A lei foi aprovada pelo Congresso e assinada por Bush, o que mostra a força do fundamentalismo nos Estados Unidos, mesmo quando à custa de um princípio sagrado, no país, que é a independência dos estados federados. Mas não é isso o que importa aqui, nem o desfecho do caso. Importa a declaração de Bush, ao desembarcar em Washington: "Em casos como esse, nos quais há sérias questões e dúvidas substanciais, nossa sociedade, nossas leis e nossas cortes deveriam observar uma presunção em favor da vida".

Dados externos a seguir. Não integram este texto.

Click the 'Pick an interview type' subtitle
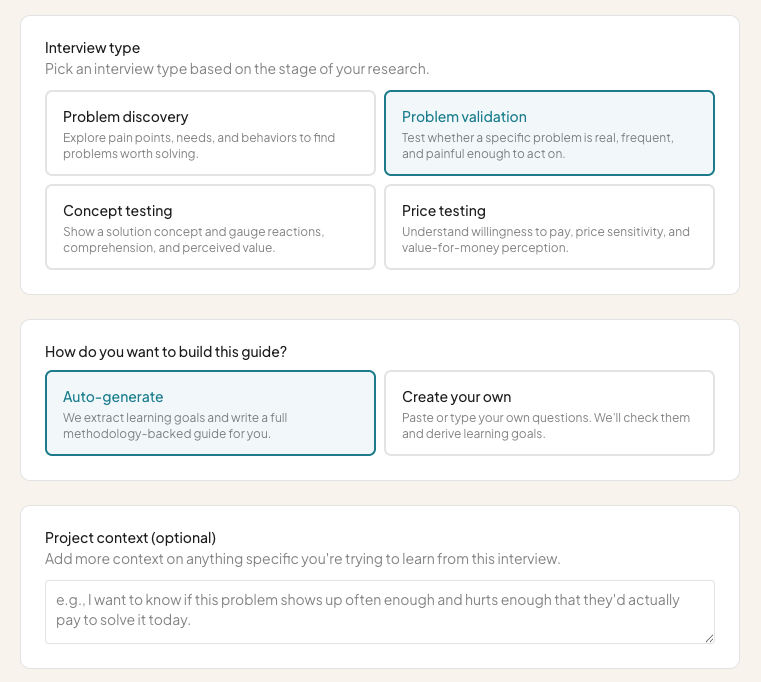 tap(237, 69)
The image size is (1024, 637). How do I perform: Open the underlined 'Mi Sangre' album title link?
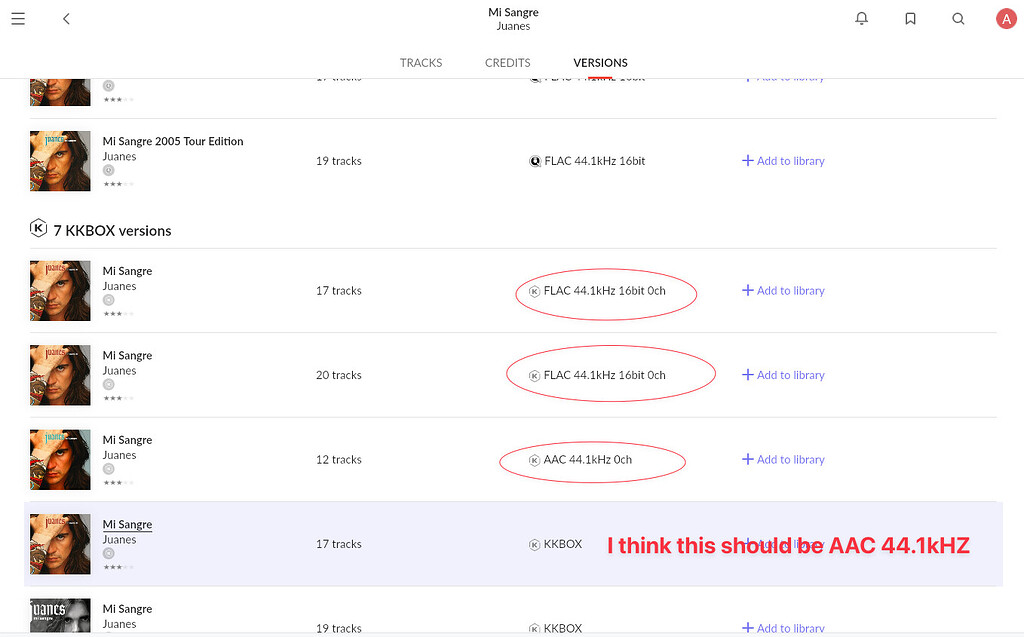pyautogui.click(x=127, y=524)
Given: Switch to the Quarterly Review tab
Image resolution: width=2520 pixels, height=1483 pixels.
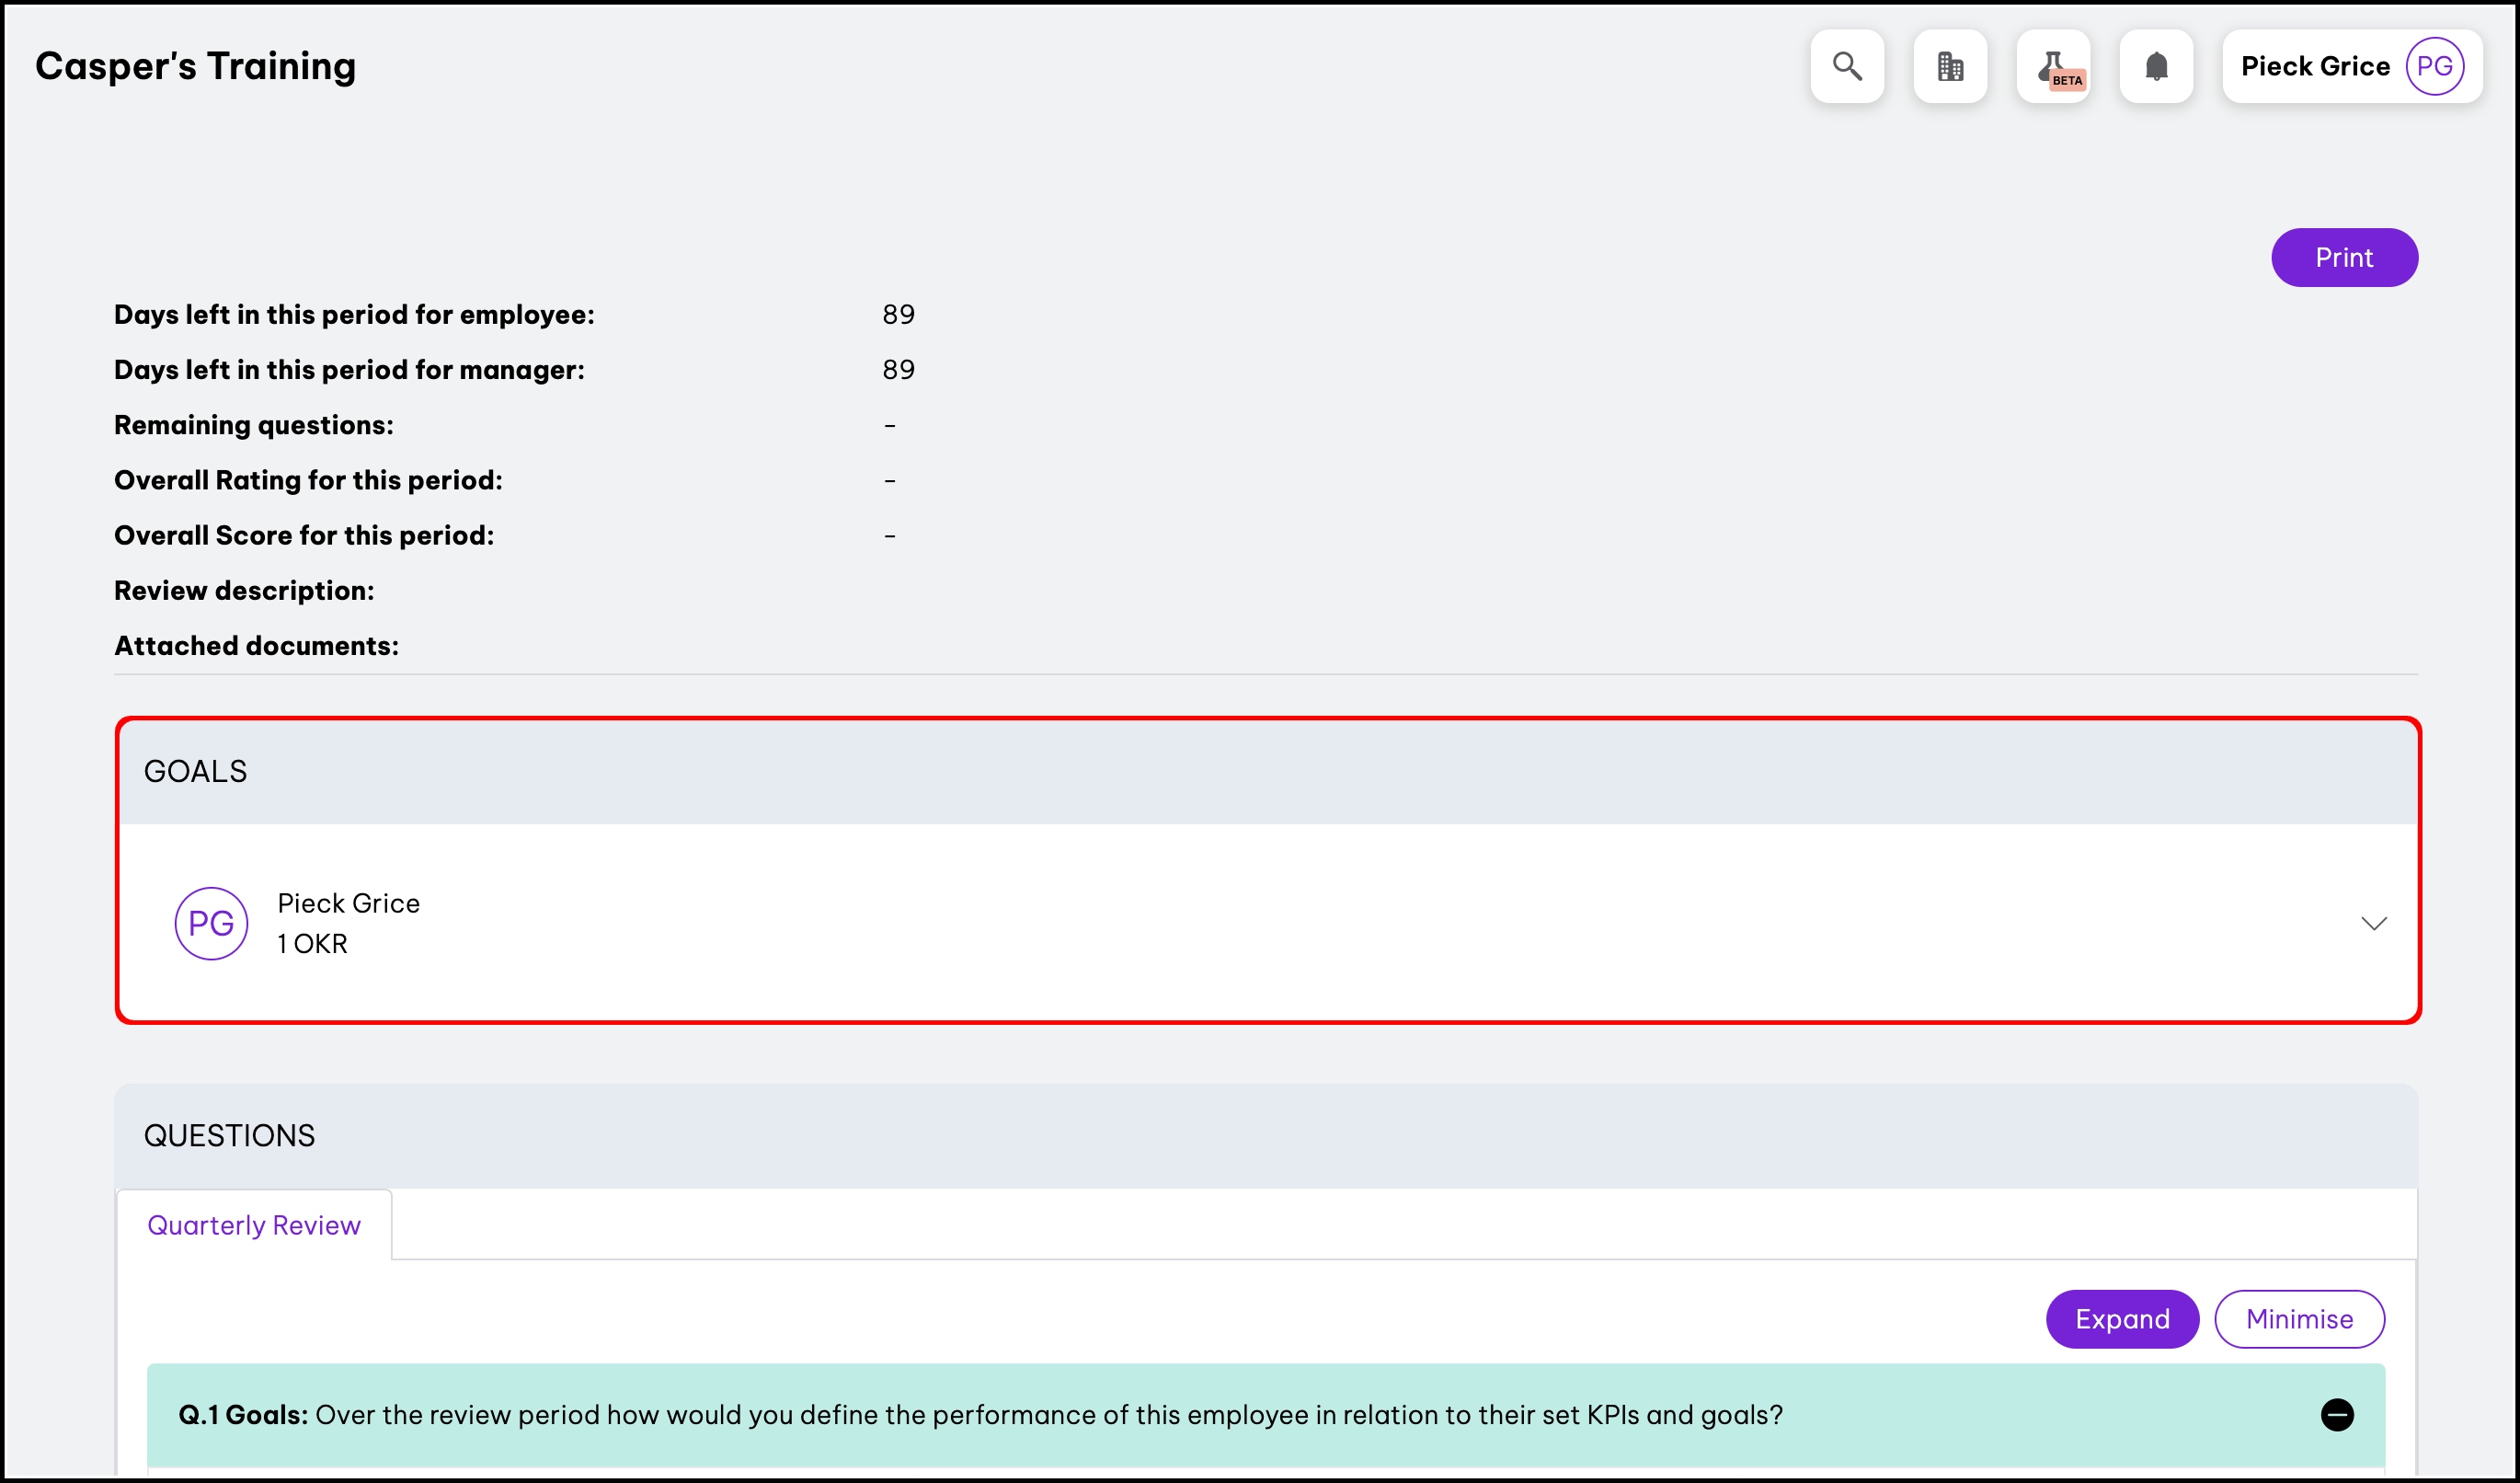Looking at the screenshot, I should [x=254, y=1225].
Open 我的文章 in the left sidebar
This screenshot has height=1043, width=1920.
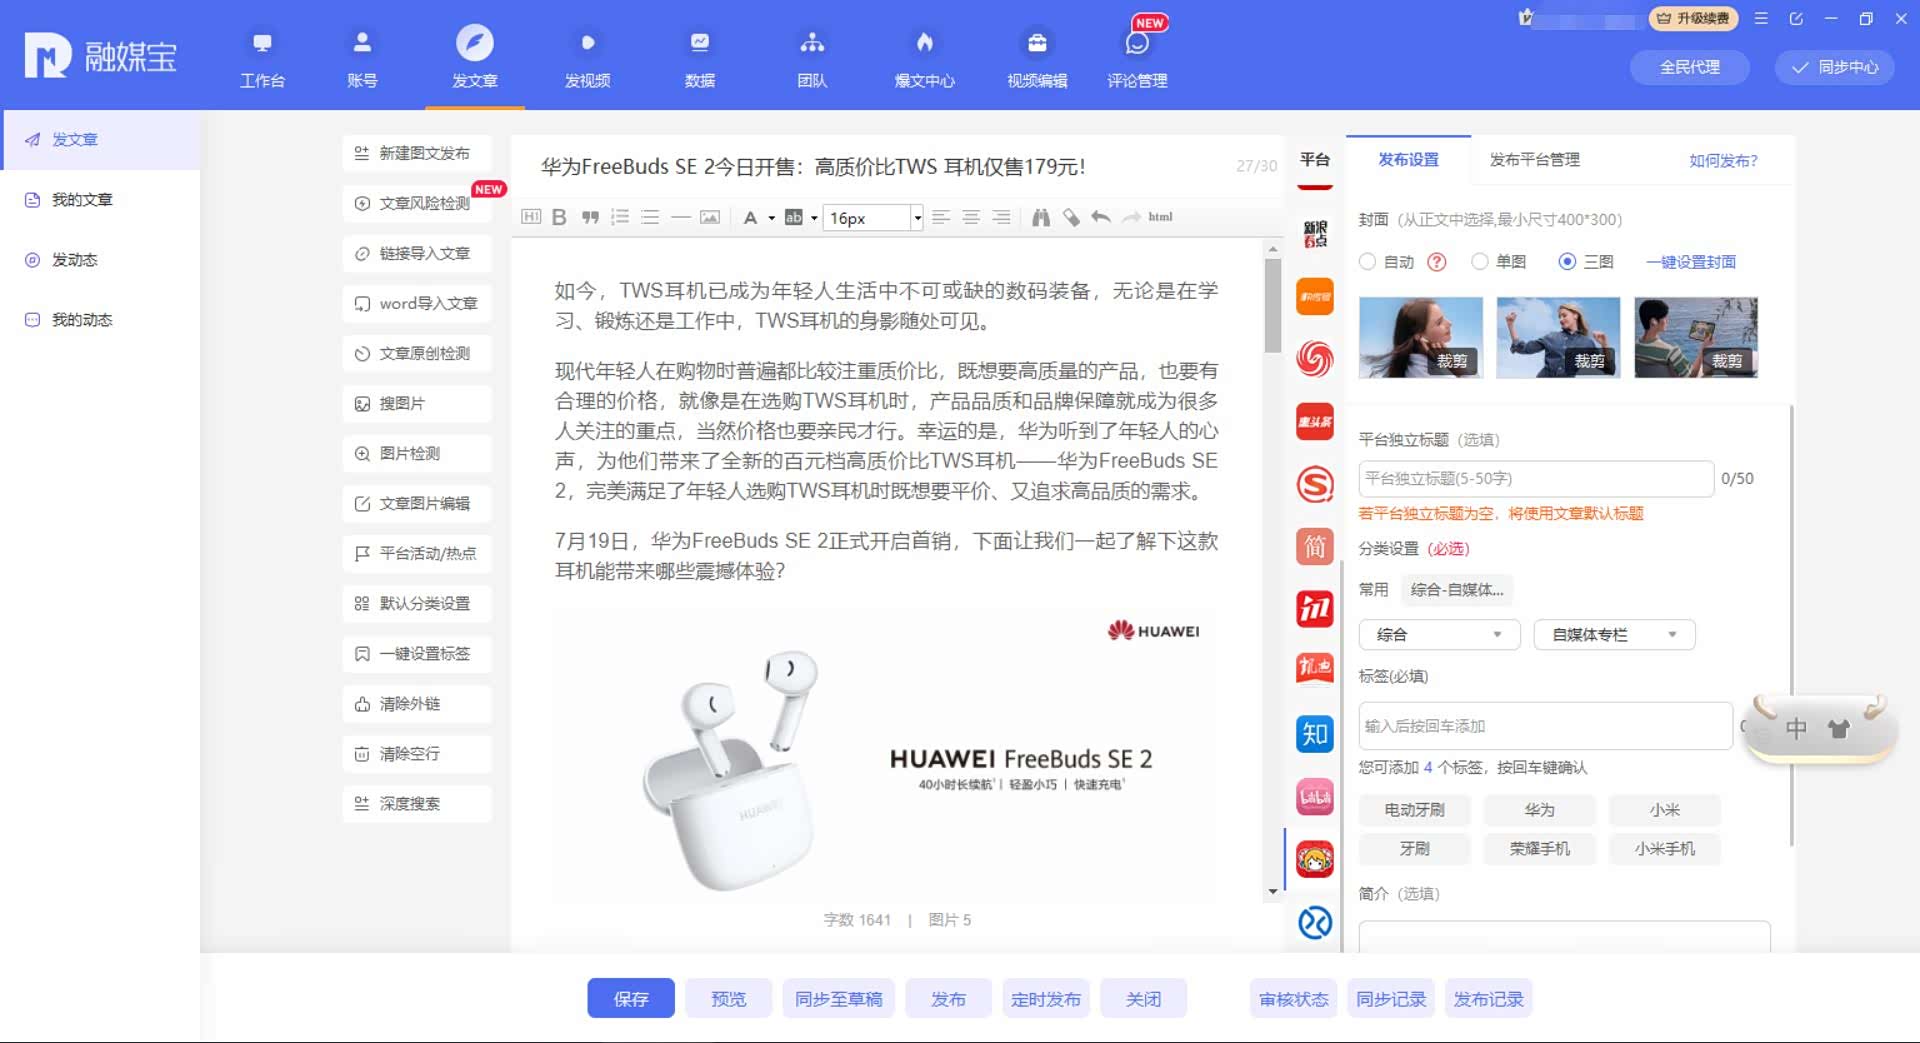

Quanta ironia, na frase, vinda de quem veio... Havia "sérias questões e dúvidas substanciais" na decisão de atacar o Iraque, tanto assim que a comunidade internacional a rejeitou. Mas a opção de Bush foi por uma empreitada militar que já causou mais de 1.500 mortes de americanos, 200 de aliados e, de iraquianos, sabe-se lá quantas – talvez 100.000. A presunção foi pela morte. Igualmente, há "sérias questões e dúvidas substanciais" não só quanto ao conceito de pena de morte em si, como em sua aplicação particular em muitos casos. Nos últimos trinta anos, enquanto 956 condenados eram executados nos EUA, 119 foram retirados do corredor da morte porque à última hora provaram sua inocência. Quantos foram executados apesar de inocentes? Não é possível saber, porque os tribunais não julgam casos post mortem. Bush, porém, quando governador do Texas, não tinha dúvidas. Deixou morrer todos os 152 condenados cujo último recurso lhe chegou às mãos – um recorde. Sua opção foi, clara e consistente, ainda aqui, pela morte.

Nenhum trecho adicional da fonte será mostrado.